O Outro Front: Violência Crescente na Cisjordânia Ocupada
Longe dos holofotes da crise em Gaza, a situação na Cisjordânia continua a se deteriorar em um ciclo de violência de baixa intensidade, mas constante e letal. O recente ataque das forças israelenses à cidade de Nablus, um centro de militância palestina, que deixou dezenas de feridos, é um microcosmo da dinâmica em jogo. Essas incursões, que o exército israelense justifica como operações de contraterrorismo, são vistas pelos palestinos como uma forma de punição coletiva e uma afirmação do controle militar sobre suas vidas.
A violência não se limita às ações militares. Há um aumento acentuado nos ataques de colonos israelenses contra civis palestinos e suas propriedades, muitas vezes com a aparente complacência ou proteção limitada das forças de segurança israelenses. Este ambiente de insegurança e atrito constante alimenta o ressentimento e fortalece grupos militantes, criando um ciclo vicioso que mina qualquer perspectiva de uma solução pacífica.
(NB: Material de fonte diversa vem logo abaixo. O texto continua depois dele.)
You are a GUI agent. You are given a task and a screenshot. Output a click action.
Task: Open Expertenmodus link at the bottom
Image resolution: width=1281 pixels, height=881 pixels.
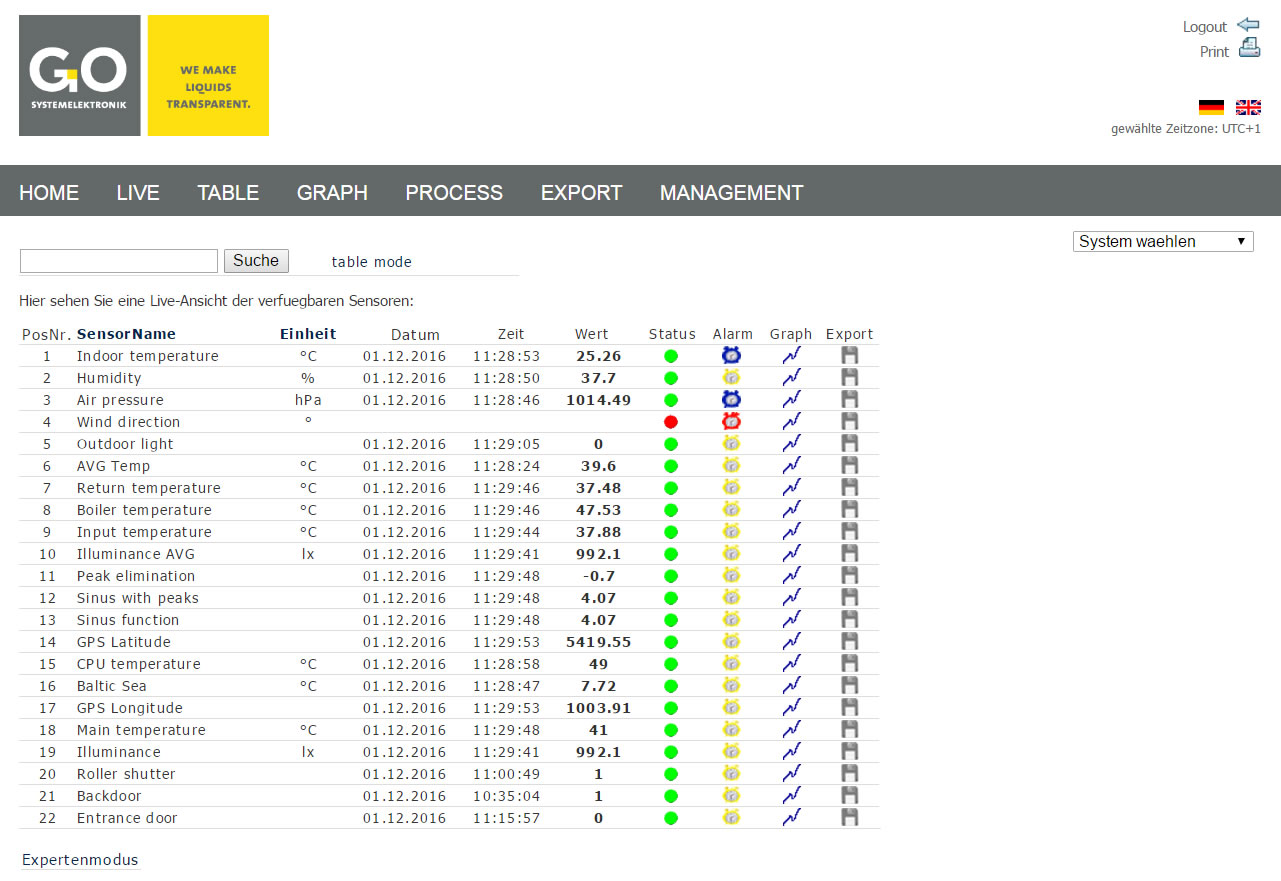(x=79, y=859)
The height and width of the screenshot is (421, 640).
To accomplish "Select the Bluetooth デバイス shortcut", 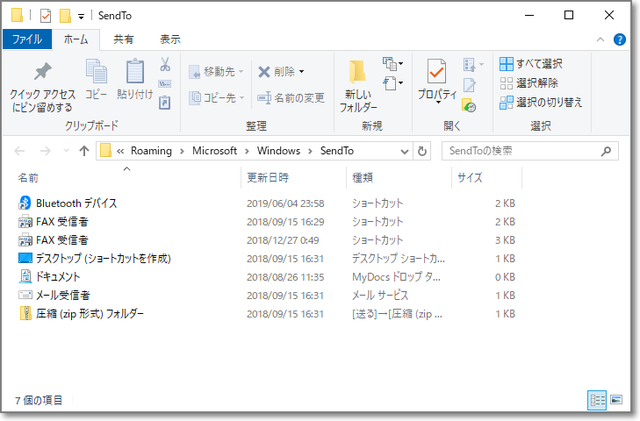I will click(76, 203).
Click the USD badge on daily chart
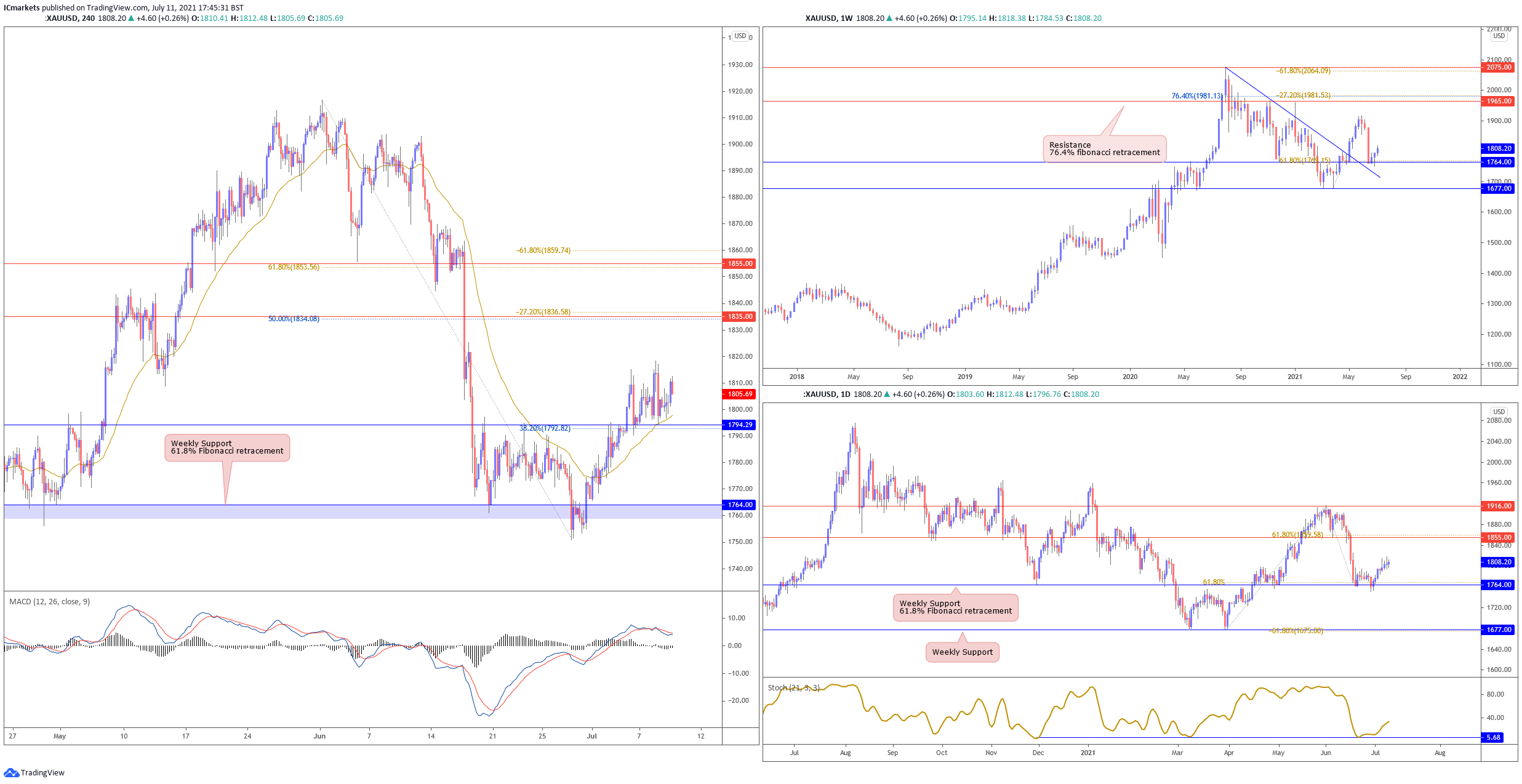1522x784 pixels. tap(1499, 412)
Para a Autoridade Palestina, que tem controle administrativo limitado sobre áreas da Cisjordânia, cada incursão israelense e cada ato de violência de colonos enfraquece ainda mais sua legitimidade e sua capacidade de governar. A escalada em Nablus serve como um lembrete sombrio de que, mesmo que os combates em Gaza cessem, as causas profundas do conflito permanecem ativas e inflamadas na Cisjordânia.
Conclusão: Um Ponto de Inflexão para Israel e seus Aliados
As últimas horas consolidaram um cenário de isolamento crescente para o governo de Benjamin Netanyahu. A convergência da condenação moral pela crise humanitária em Gaza, o atrito diplomático com aliados europeus chave como Itália e França, e a perigosa escalada de tensões com o Irã colocam Israel em uma encruzilhada estratégica. Internamente, Netanyahu enfrenta uma pressão imensa de uma sociedade traumatizada e dividida. Externamente, o capital de solidariedade internacional, que foi significativo após os ataques do Hamas, está se esgotando rapidamente, sendo substituído por uma impaciência e uma repulsa pela escala da destruição na Palestina.
A fratura na frente ocidental não é apenas uma vitória diplomática para os adversários de Israel; ela complica os esforços para mediar um cessar-fogo duradouro, para planejar a reconstrução de Gaza e para reviver um caminho político para uma solução de dois Estados. Se a tendência de distanciamento entre Israel e seus parceiros europeus continuar, o governo israelense pode se encontrar cada vez mais dependente de um único aliado, os Estados Unidos, em um momento em que a própria política interna americana é volátil e imprevisível. O mosaico de crises das últimas horas não representa apenas mais um capítulo sangrento no conflito israelo-palestino; ele pode ser um ponto de inflexão, forçando uma reavaliação fundamental das políticas e alianças que moldaram o Oriente Médio por décadas. A questão que paira sobre a região é se essa reavaliação levará a um caminho de desescalada e diálogo ou a um abismo de conflito ainda mais amplo e perigoso.